## EXERCISE DETAILS
Every line of the listing is returned unchanged, and every picture is dropped.

==========

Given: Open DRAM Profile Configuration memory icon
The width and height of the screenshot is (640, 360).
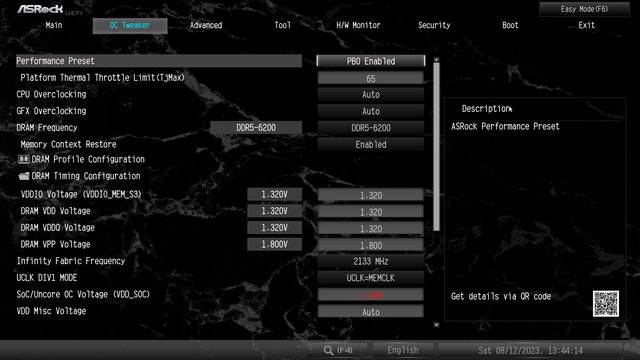Looking at the screenshot, I should (24, 159).
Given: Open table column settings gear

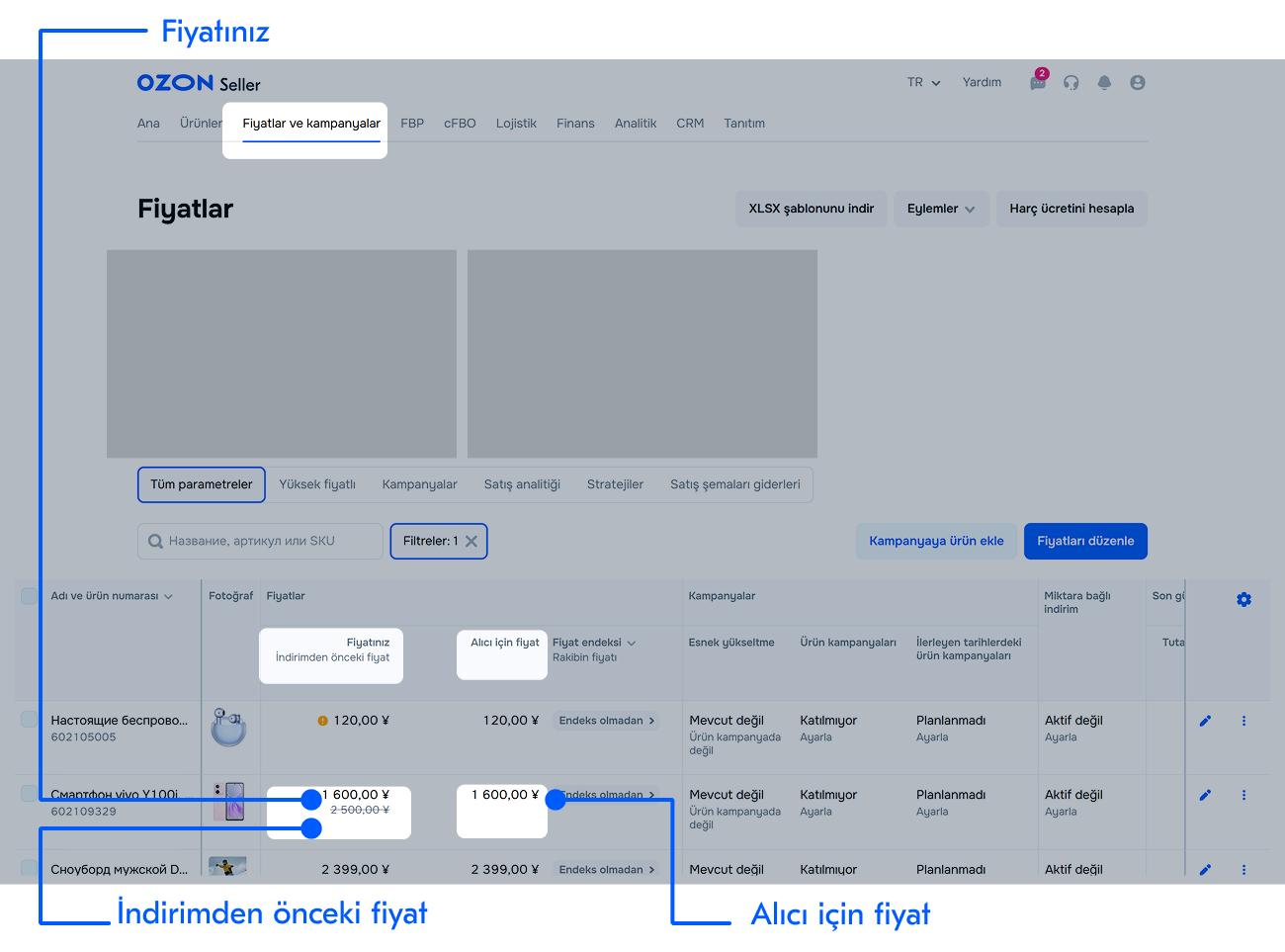Looking at the screenshot, I should [x=1243, y=600].
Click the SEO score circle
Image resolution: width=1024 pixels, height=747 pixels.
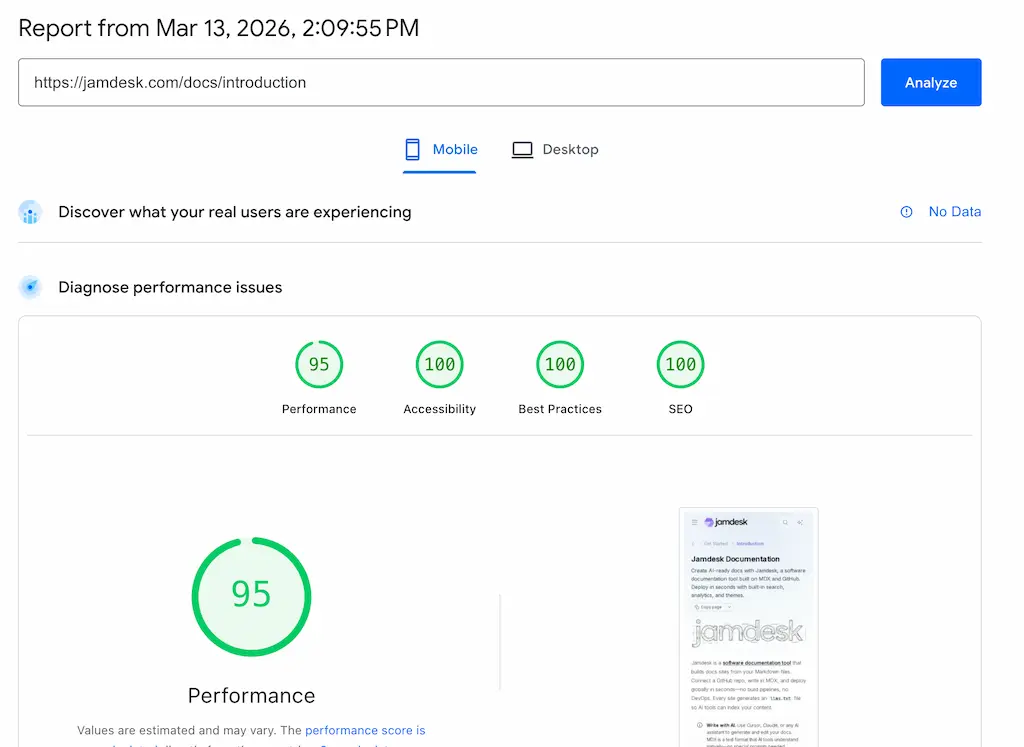[680, 364]
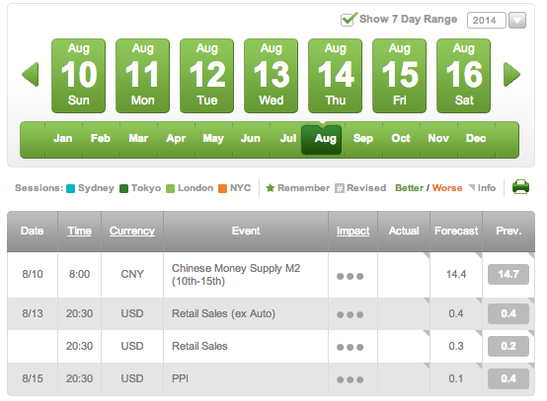
Task: Click the Info triangle legend icon
Action: (472, 187)
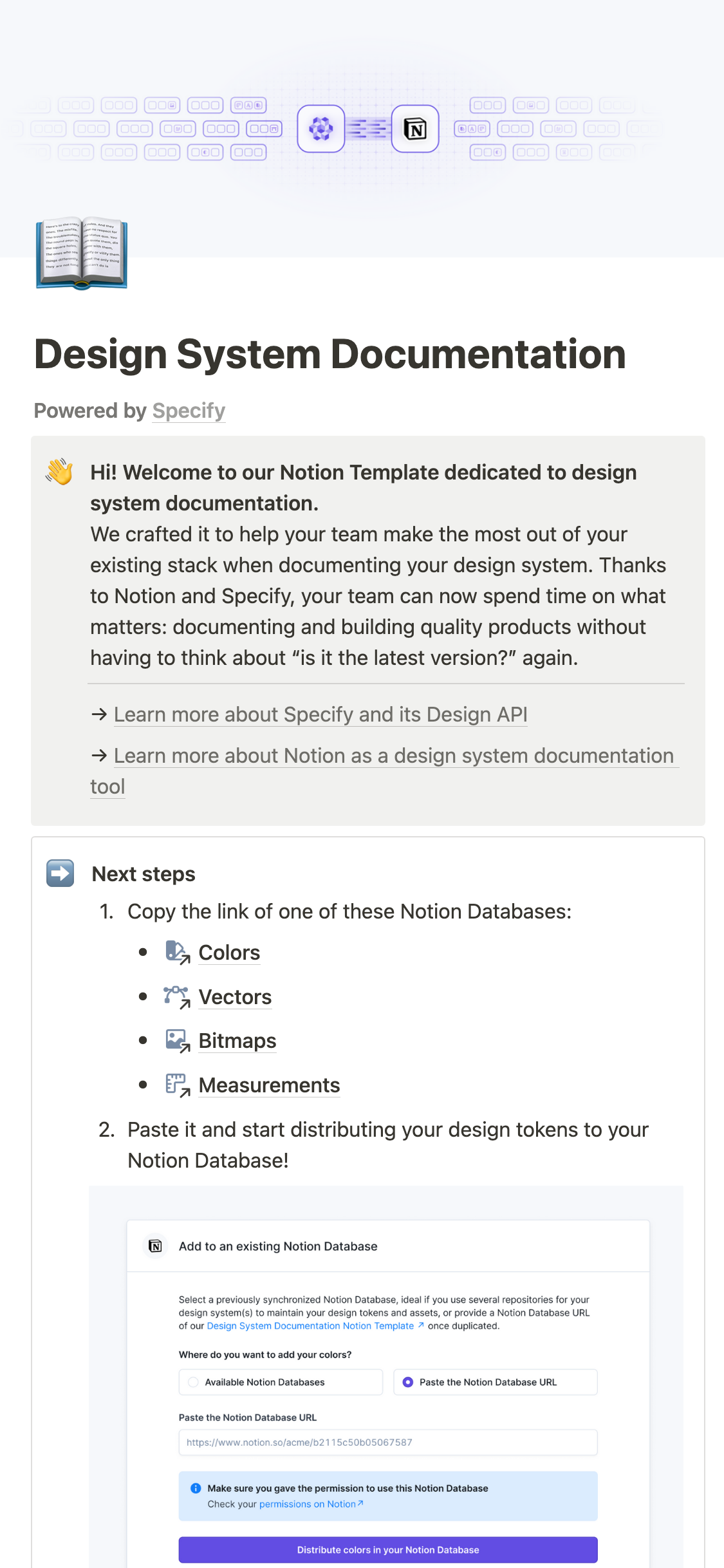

==========

## TASK RESPONSE
Given: Open DRAM Profile Configuration memory icon
The width and height of the screenshot is (640, 360).
Looking at the screenshot, I should (24, 159).
Given: Open table column settings gear

Looking at the screenshot, I should [x=1243, y=600].
Click the SEO score circle
Image resolution: width=1024 pixels, height=747 pixels.
[680, 364]
Task: Click the Info triangle legend icon
Action: (472, 187)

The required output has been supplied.